* [Extract to read]:
Interactions with the extracellular matrix are integral for the survival, growth, proliferation and invasion of tumour cells. Extracellular matrix of distant potential sites of metastasis may also affect DTC biology. Evidence of this in breast cancer is seen with BMP7, which is present in bone marrow and has been shown to induce tumour cell dormancy. Also, increased TGF-β in the microenvironment along with the stimulatory effects of mitogenic cytokines, may regulate the balance between dormancy and proliferation. Adhesion of tumour cells to the extracellular matrix is also required to enable growth, and inhibition of adhesion renders highly metastatic cells dormant.20

A key concept in dormancy is the ‘switch’ from solitary tumour cells that may have survived for long periods, to an activated state resulting in the onset of clinically apparent metastasis. There are many proposed mechanisms for this switch, including activation of the endoplasmic reticulum stress signalling pathways that induce dormancy via p38/MAPK signalling. Alterations in the ERK/p38 activity ratio define primary tumour behaviour. A low ERK/p38 ratio correlates with slow tumour growth and a high activity ratio induces tumour proliferation.21 This concept may be applicable in the metastasis context as well. Another proposed mechanism involves TGF-β2 signalling through TGF-β-RIII, resulting in p27-induced dormancy signalling.22

Dormant cells as a target

Historically, the process of metastasis has been hypothesised as a linear growth pattern that should follow the behaviour of the primary tumour, and even somehow resemble the primary tumour. Both mathematical modelling and scientific studies have refuted this concept, and it now seems that there is a spectrum of behaviours of metastatic cells, possibly related to the timing at which these cells escape from the primary site. Cells undergo many changes to enable lodgement at a distant site, undetected by the surveillance systems of the host. Most studies of dormancy explore primary tumour dormancy as opposed to spontaneous metastatic dormancy, although the concepts can relate to both scenarios.

* [Work item]:
Resume the passage on dormant tumor cells as a target, starting after its last sentence.

* [Given entries]:

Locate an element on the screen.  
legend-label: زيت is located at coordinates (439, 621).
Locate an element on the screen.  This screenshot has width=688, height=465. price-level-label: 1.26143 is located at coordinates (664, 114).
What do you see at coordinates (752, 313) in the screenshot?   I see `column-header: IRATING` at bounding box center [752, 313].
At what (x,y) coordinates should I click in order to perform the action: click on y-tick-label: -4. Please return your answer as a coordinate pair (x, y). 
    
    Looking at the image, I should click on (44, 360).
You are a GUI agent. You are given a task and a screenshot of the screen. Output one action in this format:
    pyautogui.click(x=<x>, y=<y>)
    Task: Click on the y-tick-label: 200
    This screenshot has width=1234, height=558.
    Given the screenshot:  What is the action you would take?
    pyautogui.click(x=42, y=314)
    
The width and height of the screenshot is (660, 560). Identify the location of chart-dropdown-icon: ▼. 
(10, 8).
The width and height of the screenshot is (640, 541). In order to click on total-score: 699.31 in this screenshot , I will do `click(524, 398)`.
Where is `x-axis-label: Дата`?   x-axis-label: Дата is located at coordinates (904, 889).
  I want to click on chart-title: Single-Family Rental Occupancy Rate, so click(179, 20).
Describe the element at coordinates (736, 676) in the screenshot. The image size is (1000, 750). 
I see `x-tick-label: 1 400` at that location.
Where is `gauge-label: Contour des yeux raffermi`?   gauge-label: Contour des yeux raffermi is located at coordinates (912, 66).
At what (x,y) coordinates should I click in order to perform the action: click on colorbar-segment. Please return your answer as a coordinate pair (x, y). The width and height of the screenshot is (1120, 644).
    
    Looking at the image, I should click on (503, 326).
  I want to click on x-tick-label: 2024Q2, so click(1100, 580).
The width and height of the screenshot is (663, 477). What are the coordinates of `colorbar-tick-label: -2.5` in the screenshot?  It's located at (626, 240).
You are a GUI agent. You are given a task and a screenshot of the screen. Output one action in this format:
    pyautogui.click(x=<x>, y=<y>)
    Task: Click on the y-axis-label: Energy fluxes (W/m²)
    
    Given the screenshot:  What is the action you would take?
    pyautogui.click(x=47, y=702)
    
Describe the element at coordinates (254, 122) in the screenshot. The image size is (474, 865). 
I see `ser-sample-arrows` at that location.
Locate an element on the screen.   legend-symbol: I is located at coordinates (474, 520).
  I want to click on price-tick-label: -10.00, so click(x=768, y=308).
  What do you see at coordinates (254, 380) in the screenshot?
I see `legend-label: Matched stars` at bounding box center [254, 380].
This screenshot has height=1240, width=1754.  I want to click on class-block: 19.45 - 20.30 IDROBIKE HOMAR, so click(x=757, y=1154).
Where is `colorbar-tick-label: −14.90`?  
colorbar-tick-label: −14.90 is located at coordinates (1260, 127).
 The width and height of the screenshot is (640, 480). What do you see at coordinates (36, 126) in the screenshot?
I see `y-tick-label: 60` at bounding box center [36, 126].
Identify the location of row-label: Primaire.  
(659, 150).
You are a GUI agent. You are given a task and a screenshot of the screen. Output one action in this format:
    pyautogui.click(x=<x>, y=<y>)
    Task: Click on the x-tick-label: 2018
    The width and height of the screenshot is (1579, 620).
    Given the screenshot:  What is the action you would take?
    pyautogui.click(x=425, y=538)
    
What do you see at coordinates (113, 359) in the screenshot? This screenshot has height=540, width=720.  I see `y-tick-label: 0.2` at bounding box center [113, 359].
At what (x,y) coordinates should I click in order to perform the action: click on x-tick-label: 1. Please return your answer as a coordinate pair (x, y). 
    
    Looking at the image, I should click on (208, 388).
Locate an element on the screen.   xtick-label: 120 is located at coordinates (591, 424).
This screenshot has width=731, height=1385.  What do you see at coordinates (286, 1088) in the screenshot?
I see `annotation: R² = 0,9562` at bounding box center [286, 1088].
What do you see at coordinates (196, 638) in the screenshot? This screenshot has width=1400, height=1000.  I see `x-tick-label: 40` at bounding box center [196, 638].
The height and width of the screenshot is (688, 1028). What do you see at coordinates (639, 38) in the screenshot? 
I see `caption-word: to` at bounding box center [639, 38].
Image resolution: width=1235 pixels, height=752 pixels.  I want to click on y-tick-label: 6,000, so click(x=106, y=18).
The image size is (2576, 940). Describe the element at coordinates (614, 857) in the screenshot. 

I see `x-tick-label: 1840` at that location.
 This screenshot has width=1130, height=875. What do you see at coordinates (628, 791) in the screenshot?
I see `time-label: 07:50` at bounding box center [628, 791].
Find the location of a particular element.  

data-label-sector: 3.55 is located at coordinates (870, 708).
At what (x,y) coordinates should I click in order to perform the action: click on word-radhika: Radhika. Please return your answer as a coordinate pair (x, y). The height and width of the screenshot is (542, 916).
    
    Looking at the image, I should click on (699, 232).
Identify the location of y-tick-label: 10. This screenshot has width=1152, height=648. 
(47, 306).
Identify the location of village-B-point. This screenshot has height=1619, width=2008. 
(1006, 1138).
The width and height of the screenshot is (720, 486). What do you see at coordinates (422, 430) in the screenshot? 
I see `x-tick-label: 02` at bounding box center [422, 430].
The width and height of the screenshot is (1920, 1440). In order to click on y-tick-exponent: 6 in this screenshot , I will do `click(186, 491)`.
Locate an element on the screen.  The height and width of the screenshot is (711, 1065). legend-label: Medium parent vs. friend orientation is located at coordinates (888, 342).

* [Output of the exercise]:
Dormant metastases are very difficult to study, and indirect methods are needed to further our understanding. The dormancy phenotype may be a culmination of multiple pathways and multiple phenotypes. Targeting dormant cells at the molecular level will be the next step in minimising recurrence rates and avoiding the corresponding clinical consequences.

Therapy development will depend on knowledge of the mechanisms that regulate dormancy. Using the proposed mechanisms discussed, there are two options for a therapeutic strategy against these evasive cells. Firstly, we can aim to impose dormancy on already disseminated tumour cells, forcing these cells to remain quiescent for the life of the host. Dormancy imposing therapies would need to be non-cytotoxic and applied chronically, aiming to prevent the switch from dormant disease to overt secondary growth. Alternatively, we could consider the opposite by preventing these cells from entering dormancy, so they become more sensitive to current therapies. A dormancy breaking treatment would then be used as an adjunct to current therapies. Both of these strategies require further understanding of the processes that control the dormancy of metastatic cells, an area of research being actively pursued by several groups, but still in its infancy.

Late recurrence is thought to be due to the survival of clinically undetectable metastases in patients. These are exceedingly difficult to study due to limitations in detection and understanding of their biology. Current hypotheses, as outlined above, need to be tested in relevant preclinical models. With increasing frequency of late recurrence, we must develop novel strategies to combat these dormant repositories of cells, both at the tumour mass level and at the tumour cell level. It is likely that we need to use a combination of mechanisms to target dormancy effectively.